**TEXTABSCHNITT**.
<<<<

Alles in allem war es für mich wirklich ein spannender Vormittag, trotz allen Stresses und ich bin mit den Zeichnungen auch zufrieden. Hinterher machte ich mich dann gleich auf den Weg in die Redaktion, um meine Zeichnungen vorzuzeigen und das weitere Vorgehen zu besprechen. Nach ein bisschen hin und her einigten wir uns dann auf die Montage zweier Zeichnungen und die Coloration, die ich zuhause anfertigte, scannte und in die Redaktion mailte.

In der Zeitung sah das Ganze am folgenden Tag dann so aus:

Titelseite!

Titelseite!

>>>>

**GEGEBENE ANGABEN**.
<<<<

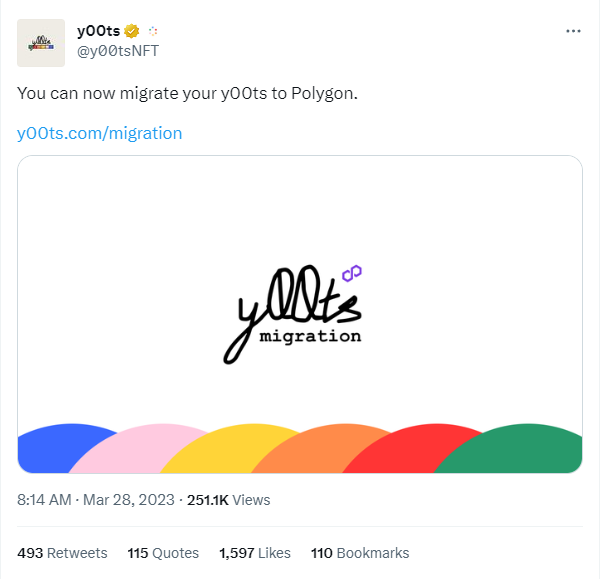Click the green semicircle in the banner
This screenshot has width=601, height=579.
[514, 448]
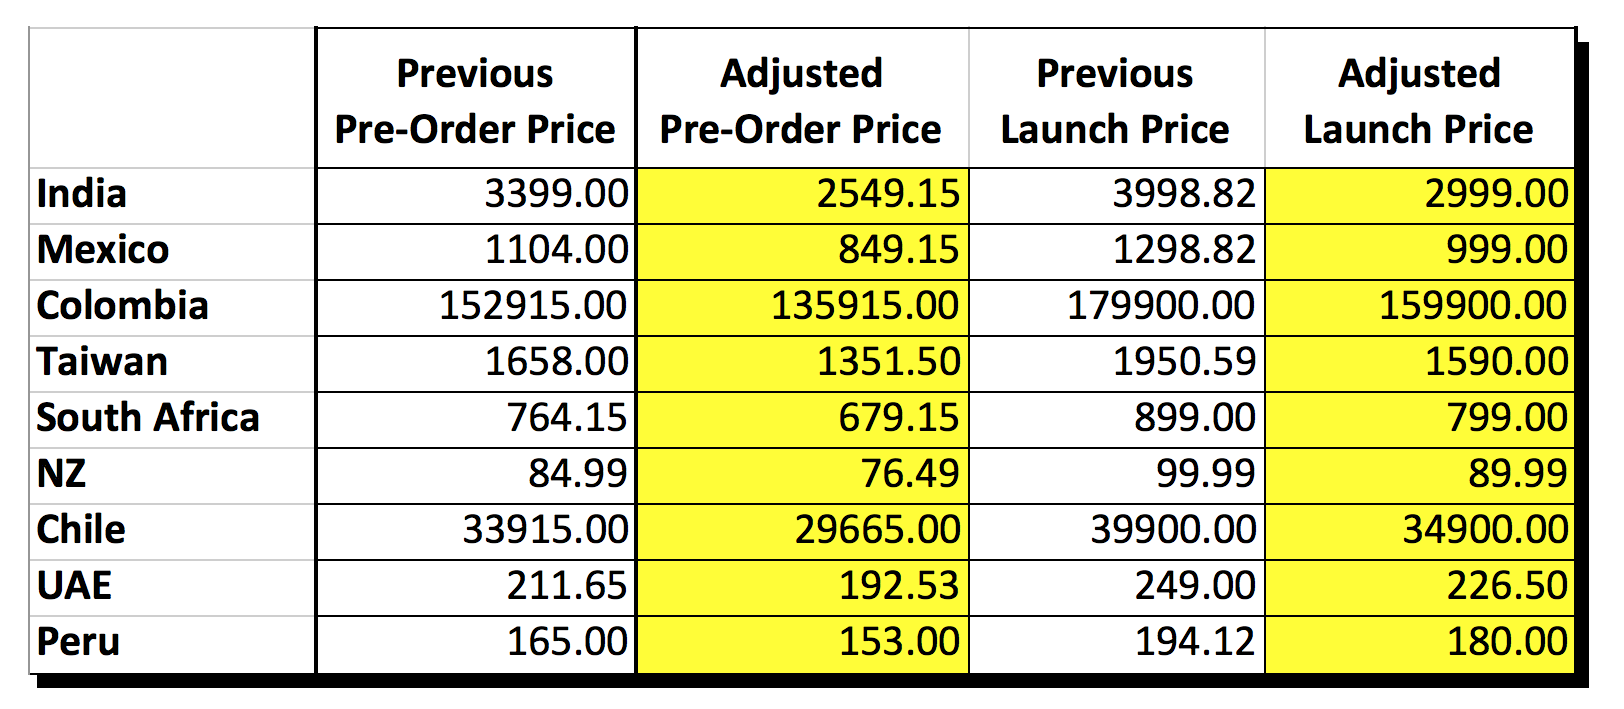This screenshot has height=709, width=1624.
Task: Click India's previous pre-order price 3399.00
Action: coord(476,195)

>>>>

**IHRE AUFGABEN**.
**A.** Zitieren Sie aus dem Textabschnitt wörtlich die Stelle von „Alles in allem“ bis einschließlich „die Redaktion mailte.“.
**B.** Prüfen Sie, ob die folgenden Aussagen mit dem Textabschnitt übereinstimmen, und antworten Sie jeweils mit Ja oder Nein samt den entscheidenden Worten des Textes als wörtlichem Zitat:
(i) Die Coloration wurde in der Redaktion angefertigt.
(ii) Man einigte sich auf die Montage zweier Zeichnungen.
(iii) Der Vormittag war für die schreibende Person langweilig.
**C.** Übersetzen Sie diesen Satz aus dem Textabschnitt ins Englische: „Hinterher machte ich mich dann gleich auf den Weg in die Redaktion, um meine Zeichnungen vorzuzeigen und das weitere Vorgehen zu besprechen.“

**LÖSUNGEN DER AUFGABEN**.
**A.**
Alles in allem war es für mich wirklich ein spannender Vormittag, trotz allen Stresses und ich bin mit den Zeichnungen auch zufrieden. Hinterher machte ich mich dann gleich auf den Weg in die Redaktion, um meine Zeichnungen vorzuzeigen und das weitere Vorgehen zu besprechen. Nach ein bisschen hin und her einigten wir uns dann auf die Montage zweier Zeichnungen und die Coloration, die ich zuhause anfertigte, scannte und in die Redaktion mailte.

**B.**
(i) Nein: „die Coloration, die ich zuhause anfertigte“
(ii) Ja: „einigten wir uns dann auf die Montage zweier Zeichnungen“
(iii) Nein: „wirklich ein spannender Vormittag“

**C.** Afterward, I immediately set off for the newsroom to show my drawings and discuss how to proceed.